Transcribe the listing below only from the line with "[Search] (25, 102)" up to and including the line with "[menu] (233, 66)".

▼▼▼

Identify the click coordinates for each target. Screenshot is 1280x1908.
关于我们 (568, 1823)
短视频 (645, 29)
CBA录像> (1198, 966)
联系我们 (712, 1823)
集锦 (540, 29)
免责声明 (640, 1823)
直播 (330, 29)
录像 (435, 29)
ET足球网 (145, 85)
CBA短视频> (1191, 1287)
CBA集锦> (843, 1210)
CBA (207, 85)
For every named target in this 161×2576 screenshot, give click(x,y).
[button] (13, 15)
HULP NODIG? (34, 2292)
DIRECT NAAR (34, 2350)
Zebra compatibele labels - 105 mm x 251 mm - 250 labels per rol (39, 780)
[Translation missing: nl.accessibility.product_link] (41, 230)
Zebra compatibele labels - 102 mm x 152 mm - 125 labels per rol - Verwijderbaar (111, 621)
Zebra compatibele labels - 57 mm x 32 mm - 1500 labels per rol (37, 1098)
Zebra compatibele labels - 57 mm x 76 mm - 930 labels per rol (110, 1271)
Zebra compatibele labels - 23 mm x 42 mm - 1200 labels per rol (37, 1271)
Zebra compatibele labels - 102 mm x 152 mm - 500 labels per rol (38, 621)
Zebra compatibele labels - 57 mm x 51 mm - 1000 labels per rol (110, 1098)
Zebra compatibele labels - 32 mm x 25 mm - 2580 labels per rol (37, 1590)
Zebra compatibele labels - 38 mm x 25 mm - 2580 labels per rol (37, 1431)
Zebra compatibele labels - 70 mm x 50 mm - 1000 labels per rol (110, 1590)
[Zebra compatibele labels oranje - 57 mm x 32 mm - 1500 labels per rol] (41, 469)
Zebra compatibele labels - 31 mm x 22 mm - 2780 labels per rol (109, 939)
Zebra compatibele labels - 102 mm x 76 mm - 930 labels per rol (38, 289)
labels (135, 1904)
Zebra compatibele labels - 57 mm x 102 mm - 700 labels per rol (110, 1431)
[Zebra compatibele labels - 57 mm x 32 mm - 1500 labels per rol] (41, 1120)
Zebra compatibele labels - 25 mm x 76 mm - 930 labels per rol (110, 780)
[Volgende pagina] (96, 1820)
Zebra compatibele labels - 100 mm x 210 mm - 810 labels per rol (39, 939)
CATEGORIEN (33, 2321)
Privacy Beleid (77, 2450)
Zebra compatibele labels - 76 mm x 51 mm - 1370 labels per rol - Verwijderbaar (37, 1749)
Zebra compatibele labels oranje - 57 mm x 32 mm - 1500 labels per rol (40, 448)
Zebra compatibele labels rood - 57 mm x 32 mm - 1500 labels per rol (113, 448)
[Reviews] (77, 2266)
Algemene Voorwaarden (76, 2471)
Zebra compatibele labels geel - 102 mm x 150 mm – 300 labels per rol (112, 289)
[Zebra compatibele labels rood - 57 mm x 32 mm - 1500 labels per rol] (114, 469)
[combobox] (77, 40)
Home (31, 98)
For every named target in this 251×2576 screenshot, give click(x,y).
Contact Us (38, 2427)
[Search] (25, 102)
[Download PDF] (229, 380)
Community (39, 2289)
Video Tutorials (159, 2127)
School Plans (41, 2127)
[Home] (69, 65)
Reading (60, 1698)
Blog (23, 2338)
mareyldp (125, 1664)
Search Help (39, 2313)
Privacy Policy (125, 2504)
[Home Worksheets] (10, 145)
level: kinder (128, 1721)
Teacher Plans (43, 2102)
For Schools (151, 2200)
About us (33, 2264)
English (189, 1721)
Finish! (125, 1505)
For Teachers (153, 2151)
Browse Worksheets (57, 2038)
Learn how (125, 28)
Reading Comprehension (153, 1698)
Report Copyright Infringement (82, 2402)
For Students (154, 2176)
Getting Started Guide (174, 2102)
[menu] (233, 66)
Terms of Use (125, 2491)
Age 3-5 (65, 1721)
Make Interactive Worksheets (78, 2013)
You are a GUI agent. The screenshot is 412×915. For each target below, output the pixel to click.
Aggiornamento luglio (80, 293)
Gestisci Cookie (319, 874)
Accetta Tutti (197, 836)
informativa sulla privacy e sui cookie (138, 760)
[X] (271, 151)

▲▲▲

» REPLY
[Search] (25, 102)
[Download PDF] (229, 380)
Community (39, 2289)
Video Tutorials (159, 2127)
School Plans (41, 2127)
[Home] (69, 65)
Reading (60, 1698)
Blog (23, 2338)
mareyldp (125, 1664)
Search Help (39, 2313)
Privacy Policy (125, 2504)
[Home Worksheets] (10, 145)
level: kinder (128, 1721)
Teacher Plans (43, 2102)
For Schools (151, 2200)
About us (33, 2264)
English (189, 1721)
Finish! (125, 1505)
For Teachers (153, 2151)
Browse Worksheets (57, 2038)
Learn how (125, 28)
Reading Comprehension (153, 1698)
Report Copyright Infringement (82, 2402)
For Students (154, 2176)
Getting Started Guide (174, 2102)
[menu] (233, 66)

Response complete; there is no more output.